Pour revenir aux anciens disques de Los Matadores des années 70, mis en ligne précédemment, voici quelques extraits d'un article rédigé par Patrick Labesse et paru le 19.09.2008 sur le site internet de RFI Musique, la veille du passage de Jaojoby à l'Olympia :
Bref rappel d’"effet". Jaojoby est un phénomène, capable de tenir cinq heures sur une scène, à Madagascar, avec ses musiciens et choristes, pour faire danser le salegy. Remontant au XVe siècle, d'après les affirmations des plus érudits sur la question, le salegy est un rythme infernal pour les danseurs néophytes. Il prend sa source au nord du pays, dans les rites de possession et ceux liés au culte des ancêtres.
Electrifié à la fin des années 1960, il est devenu l'emblème musical de tout le pays, porteur d'une danse joyeusement coquine.
A Madagascar, la presse a décidé un jour de surnommer Jaojoby, "roi du salegy". La scène internationale le connaît sous ce titre honorifique ...
Plutôt soul man"J’aurais très bien pu faire un album sans salegy", mais ce parti pris aurait du mal à passer. Jaojoby se sent un peu prisonnier de l’image qu’on a de lui.
"La spécialisation exigée par notre société m'a contraint à me concentrer sur le salegy. Mais moi, je suis un soul man.
Je dois dire, d’ailleurs, que le décès d’Isaac Hayes m’a beaucoup touché et j’avais pleuré quand Ray Charles est parti.
Pour mon mentor James Brown aussi."
En fait, cet album est comme un flash-back sur son passé, l’époque où il a fait ses premières scènes.
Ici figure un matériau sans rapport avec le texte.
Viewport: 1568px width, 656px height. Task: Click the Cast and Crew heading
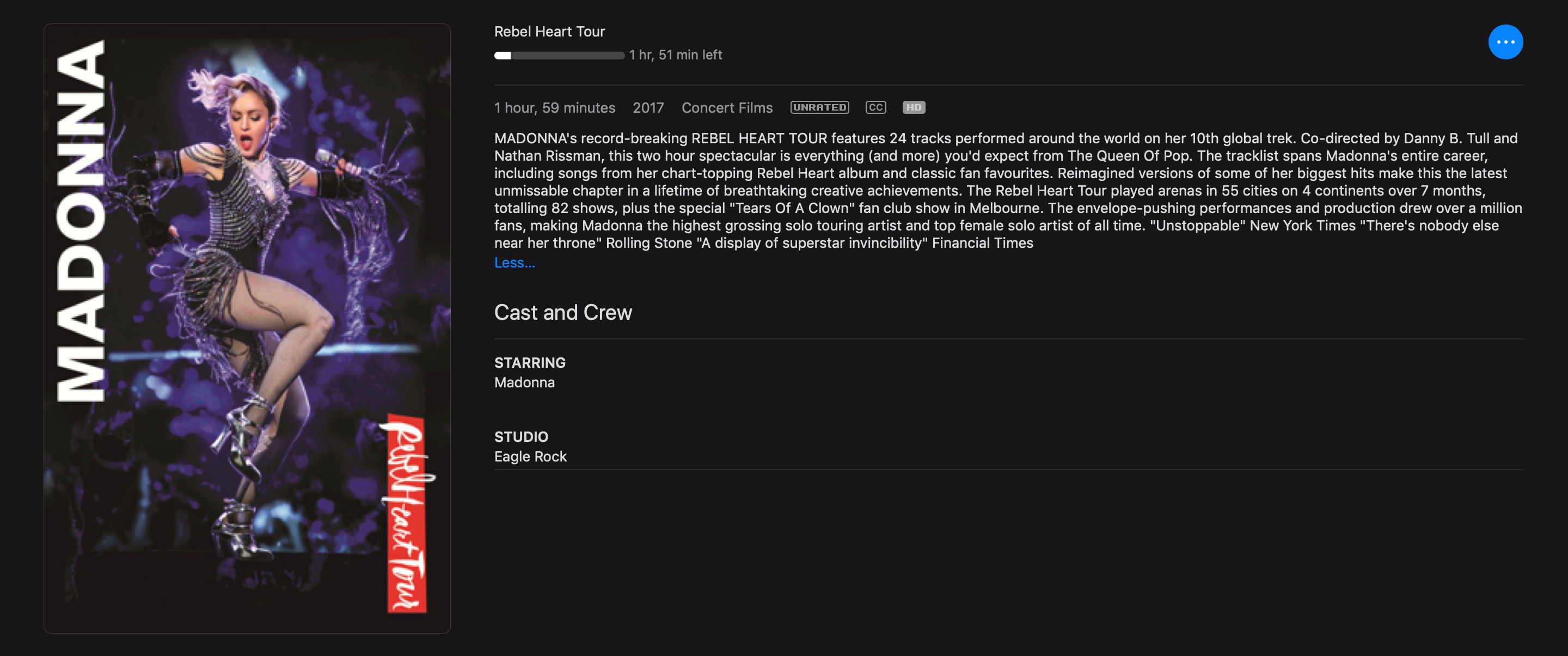(563, 312)
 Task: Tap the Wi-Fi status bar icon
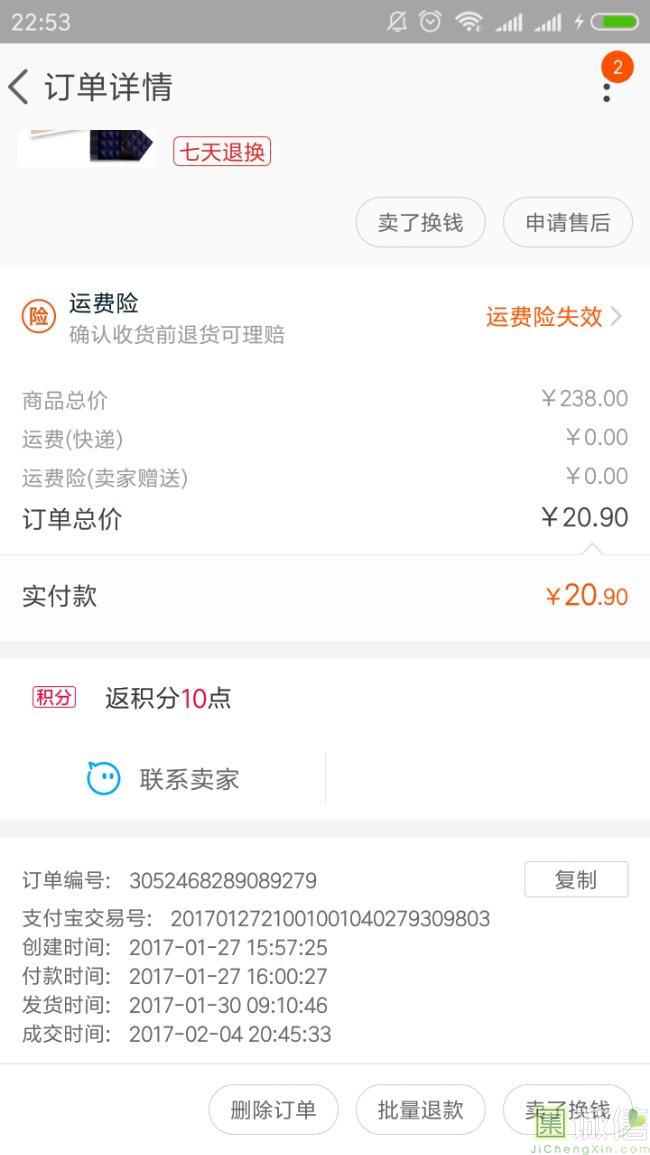click(468, 21)
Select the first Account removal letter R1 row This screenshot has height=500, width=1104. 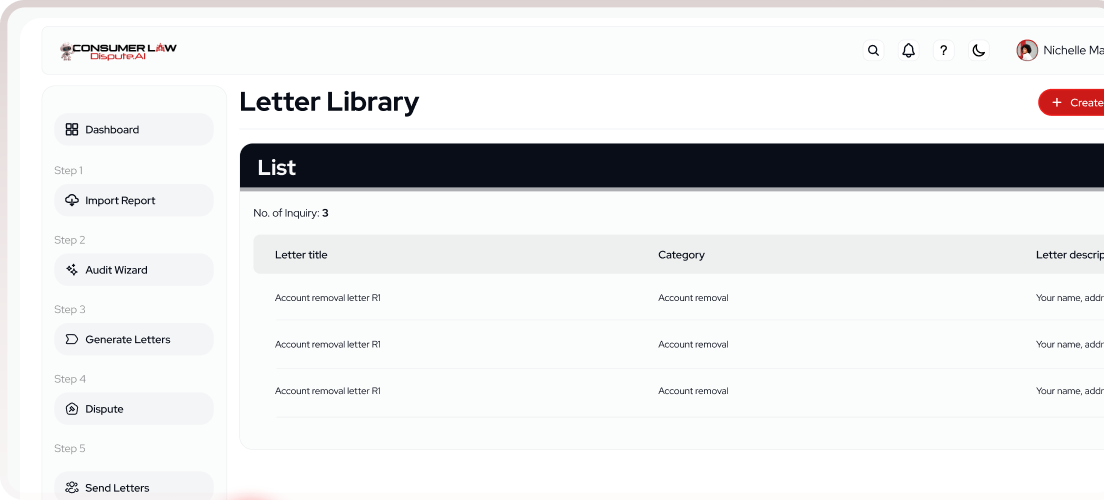[328, 298]

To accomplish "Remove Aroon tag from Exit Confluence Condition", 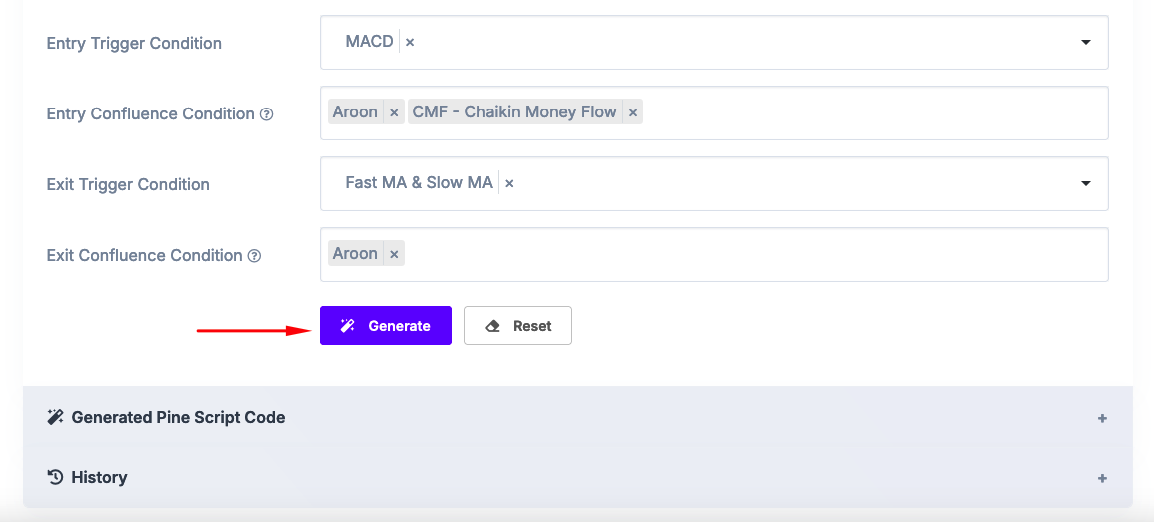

"Dans les années 70, à mes débuts, j’animais une boîte de nuit, à Diego Suarez, qui s’appelait le Saïgonnais.
Elle était tenue par un ancien légionnaire, marié à une vietnamienne.
C’était surtout les militaires qui la fréquentaient.
Une clientèle européenne pour laquelle nous jouions des paso doble, des valses, du cha cha cha, du jerk.
Notre groupe s’appelait Los Matadores.
Il y avait plusieurs chanteurs. Chacun avait sa spécialité.
Un pour la variété française, un Mauricien pour le séga et la variété anglo-saxonne, une fille pour les chanteuses françaises (Nana Mouskouri, Mireille Mathieu…).
Moi j’étais là pour le rhythm’n’blues et la soul."
Il interprétait les Otis Redding, James Brown, Wilson Pickett
"On commençait à jouer du salegy, mais ce n’était pas le plat de résistance, juste un met exotique.
Je me souviens des Français qui disaient :
'allez, on va faire la danse du zébu !' car le salegy, on le danse à plusieurs et en tournant dans la salle, un peu à la manière des zébus qui piétinent les rizières."
En 75, quand Madagascar devient une république démocratique d’orientation socialiste, avec à sa tête Didier Ratsiraka, les légionnaires s’en vont.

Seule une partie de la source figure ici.